Dr. Kennell said Greek citizen training was the way in which Greeks passed on their culture, morals and standards from one generation to the next, and added that studying this type of training can be beneficial to modern culture.
"Studying how one civilization, as a particularly long civilization, passed on its culture and how it changed over the centuries can give us some insights into how modern cultures do it.… I think one can use comparative material and certainly gain some insights into what's happened in various cultures today."
Greek citizen training developed out of religious rituals in which
were formed together in bands and required to race as a way of marking a transition from childhood to adulthood, said Dr. Kennell.
"There seems to be a connection in ancient Greek culture between racing and fertility. So when these young men became of marriageable age they would race, and then as centuries went by it became secularized and very gradually evolved into a system of military training. We first see it in its full-blown form in the city of Athens, but there is evidence of earlier systems in the city of Sparta."

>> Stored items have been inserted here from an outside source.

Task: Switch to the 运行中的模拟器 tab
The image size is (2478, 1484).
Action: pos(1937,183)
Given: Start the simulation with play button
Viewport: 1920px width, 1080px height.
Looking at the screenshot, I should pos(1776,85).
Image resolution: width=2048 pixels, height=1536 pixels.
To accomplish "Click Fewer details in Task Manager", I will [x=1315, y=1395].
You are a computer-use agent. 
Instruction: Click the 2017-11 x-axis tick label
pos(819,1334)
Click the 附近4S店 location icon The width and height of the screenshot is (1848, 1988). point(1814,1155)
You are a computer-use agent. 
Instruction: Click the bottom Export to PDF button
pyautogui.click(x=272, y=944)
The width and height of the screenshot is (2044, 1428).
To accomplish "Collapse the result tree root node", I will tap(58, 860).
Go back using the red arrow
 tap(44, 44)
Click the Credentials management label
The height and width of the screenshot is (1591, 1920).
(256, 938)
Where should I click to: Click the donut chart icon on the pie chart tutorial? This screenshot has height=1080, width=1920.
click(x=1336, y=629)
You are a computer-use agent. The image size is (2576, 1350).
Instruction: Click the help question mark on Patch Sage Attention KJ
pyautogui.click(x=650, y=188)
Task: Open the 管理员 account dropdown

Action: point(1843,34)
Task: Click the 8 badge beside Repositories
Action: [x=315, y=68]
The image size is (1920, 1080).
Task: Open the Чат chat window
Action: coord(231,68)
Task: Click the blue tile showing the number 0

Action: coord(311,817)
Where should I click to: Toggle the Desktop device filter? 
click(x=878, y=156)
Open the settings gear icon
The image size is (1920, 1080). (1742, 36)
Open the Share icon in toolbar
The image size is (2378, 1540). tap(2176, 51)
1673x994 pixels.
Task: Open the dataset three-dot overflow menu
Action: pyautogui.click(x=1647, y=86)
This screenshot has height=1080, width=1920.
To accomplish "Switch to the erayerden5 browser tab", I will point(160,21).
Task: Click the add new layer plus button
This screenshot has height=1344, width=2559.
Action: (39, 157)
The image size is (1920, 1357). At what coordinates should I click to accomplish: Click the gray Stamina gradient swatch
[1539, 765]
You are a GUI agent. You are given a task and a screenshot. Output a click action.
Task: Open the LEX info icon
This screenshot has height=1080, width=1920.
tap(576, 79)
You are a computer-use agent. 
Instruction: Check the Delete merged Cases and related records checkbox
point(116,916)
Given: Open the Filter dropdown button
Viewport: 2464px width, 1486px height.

Dr. Kennell said his SSHRC-funded research is an example of looking at something that, in many ways, is completely different from our culture and our way of doing things, but similar in other ways.
"I think if you look at other cultures you always learn more about
because you stop and look at it more objectively."
Dr. Kennell's interest in Greek citizen training sparked from his interest in studying Greek inscriptions.
"The Greeks loved to leave records of their deeds, their lives, and their acts; every Greek city state set up inscriptions carrying laws and decrees. I became really interested in the city of Sparta.
"Sparta was extremely well known for its education system."
In 1995, Dr. Kennell published a book on the Spartan education system. It was the first of its kind, showing how the Spartan system evolved through the sixth century BC to the third century AD.
When his present research project wraps up next year, Dr. Kennell hopes to publish another book - this time on the role of citizen training systems in Greek culture and how they evolved.
"I hope to have a good foundation for shaping the evidence I now have into a book in which I can go into more specific questions, and bring questions over from my Sparta book as to the role of citizen training in the construction of civic identity and the Greek identity as a whole - how they defined themselves, what they thought of themselves and how they passed that down to their youth.